Windows XP lockouts from auto-reconnect

[gbiello]

Hello all,
We have several Windows XP workstations in a workgroup configuration. They have a persistent connection to a mapped drive on a domain-member server. The users are trying to log in to a local account on that server.

Because the workstation password is different than the mapped-drive password, that local account keeps getting locked out and the users have to wait 30 minutes, after which time they can access it with no problem. Barring that they can log in if we unlock the account. What we suspect is happening is the Windows is attempting to connect to the drive with the local account used to log onto the XP workstation and retrying a few times after the password fails.

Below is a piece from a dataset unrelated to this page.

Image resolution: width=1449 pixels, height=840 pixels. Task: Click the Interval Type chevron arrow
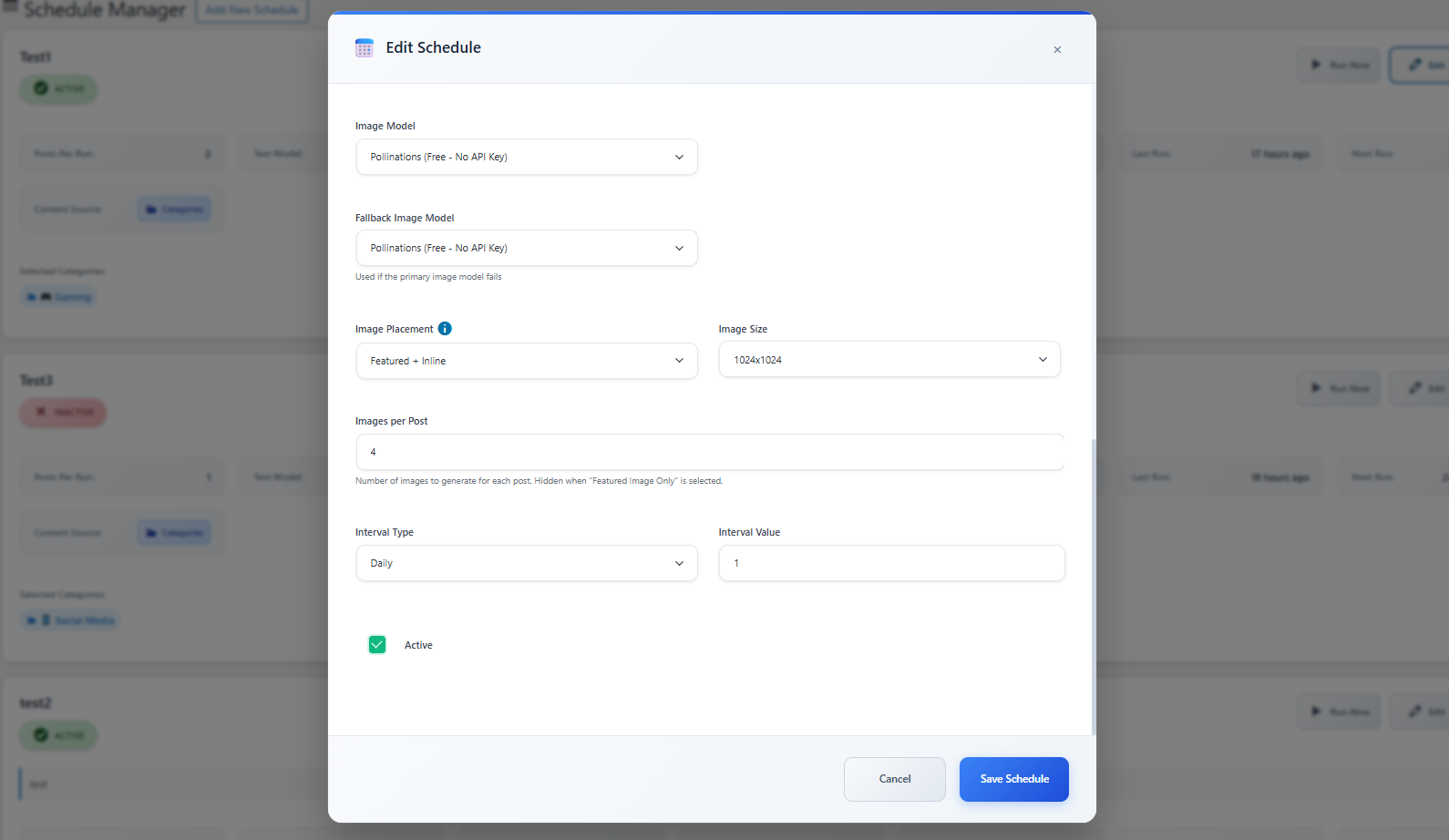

The following errors appear in the event log.

Event Type: Failure Audit
Event Source: Security
Event Category: Account Logon
Event ID: 681
Date: 4/22/2005
Time: 11:43:55 AM
User: NT AUTHORITY\SYSTEM
Computer: SERVER01
Description:
The logon to account: lsmith
by: MICROSOFT_AUTHENTICATION_PACKAGE_V1_0
from workstation: WRK01 failed. The error code was: 3221225578

------------------------------------------------

Event Type: Failure Audit
Event Source: Security
Event Category: Logon/Logoff
Event ID: 529
Date: 4/22/2005
Time: 11:43:55 AM
User: NT AUTHORITY\SYSTEM
Computer: SERVER01
Description:
Logon Failure:
Reason: Unknown user name or bad password

User Name: lsmith
Domain: WRK01
Logon Type: 3
Logon Process: NtLmSsp
Authentication Package: NTLM
Workstation Name: WRK01

We know the best solution would be to make them all members of a domain and use domain accounts. Suffice it to say that is not an option. Increasing the number of failed attempts before the account locks is also not an option (security compliance).

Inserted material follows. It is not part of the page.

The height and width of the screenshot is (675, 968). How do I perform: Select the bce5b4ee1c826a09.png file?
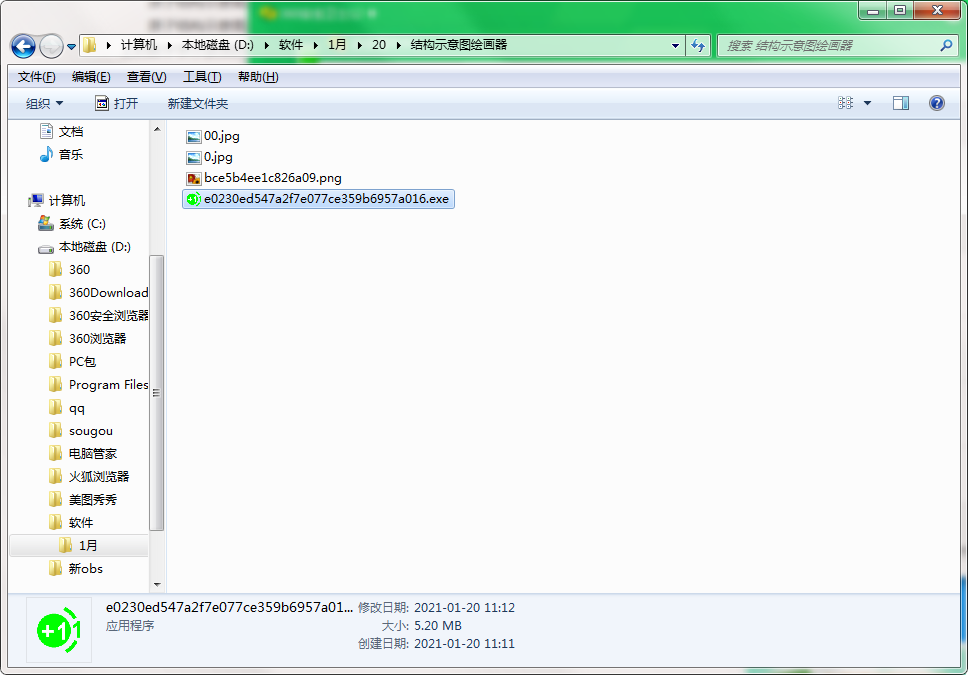(272, 178)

What we think would be a good workaround is to find a registry fix that would limit the number of login retries to 1, so the user would get prompted with a password rather than the system retrying multiple times and locking the account. Does anyone know how to do this?

Any other ideas would also be appreciated.

Thanx

 

[bcastner]

What happens when you pass the credentials in the Net Use statement itself?

Net use
Connects a computer to or disconnects a computer from a shared resource, or displays information about computer connections. The command also controls persistent net connections. Used without parameters, net use retrieves a list of network connections.

Syntax
net use [{DeviceName | *}] [\\ComputerName\ShareName[\volume]] [{Password | *}]] [/user:[DomainName\]UserName] [/user:[DottedDomainName\]UserName] [/user: [UserName@DottedDomainName] [/savecred] [/smartcard] [{/delete | /persistent:{yes | no}}]

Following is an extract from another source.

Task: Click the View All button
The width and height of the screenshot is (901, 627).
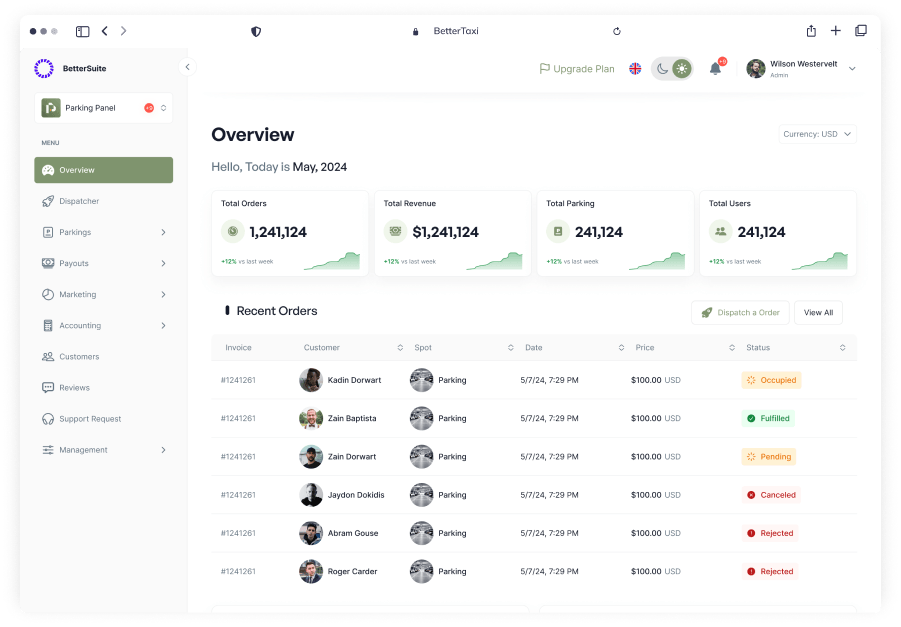Action: 818,313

net use [DeviceName [/home[{Password | *}] [/delete:{yes | no}]]

net use [/persistent:{yes | no}]

Parameters
DeviceName
Assigns a name to connect to the resource or specifies the device to be disconnected. There are two kinds of device names: disk drives (that is, D: through Z and printers (that is, LPT1: through LPT3. Type an asterisk (*) instead of a specific device name to assign the next available device name.

\\ComputerName\ShareName
Specifies the name of the server and the shared resource. If ComputerName contains spaces, use quotation marks around the entire computer name from the double backslash (\\) to the end of the computer name (for example, "\\Computer Name\Share Name"). The computer name can be from 1 to 15 characters long.

\volume
Specifies a NetWare volume on the server. You must have Client Service for NetWare installed and running to connect to NetWare servers.

Password
Specifies the password needed to access the shared resource. Type an asterisk (*) to produce a prompt for the password. The password is not displayed when you type it at the password prompt.

/user
Specifies a different user name with which the connection is made.

DomainName
Specifies another domain. If you omit DomainName, net use uses the current logged on domain.

UserName
Specifies the user name with which to log on.
DottedDomainName
Specifies the fully-qualified domain name for the domain where the user account exists.

/savecred
Stores the provided credentials for reuse.

/smartcard
Specifies the network connection is to use the credentials on a smart card. If multiple smart cards are available, you are asked to specify the credential.

/delete
Cancels the specified network connection. If you specify the connection with an asterisk (*), all network connections are canceled.

/persistent:{yes | no}
Controls the use of persistent network connections. The default is the setting used last. Deviceless connections are not persistent. Yes saves all connections as they are made, and restores them at next logon. No does not save the connection being made or subsequent connections. Existing connections are restored at the next logon. Use /delete to remove persistent connections.

/home
Connects a user to the home directory.

 

[gbiello]

What I ended up doing was to map the drives manually and create a shortcut to the desktop. On reboot, I would just double-click the shortcut and was then prompted for credentials. All I needed was username/password. I didn't need to specify the servername because it was embedded in the shortcut.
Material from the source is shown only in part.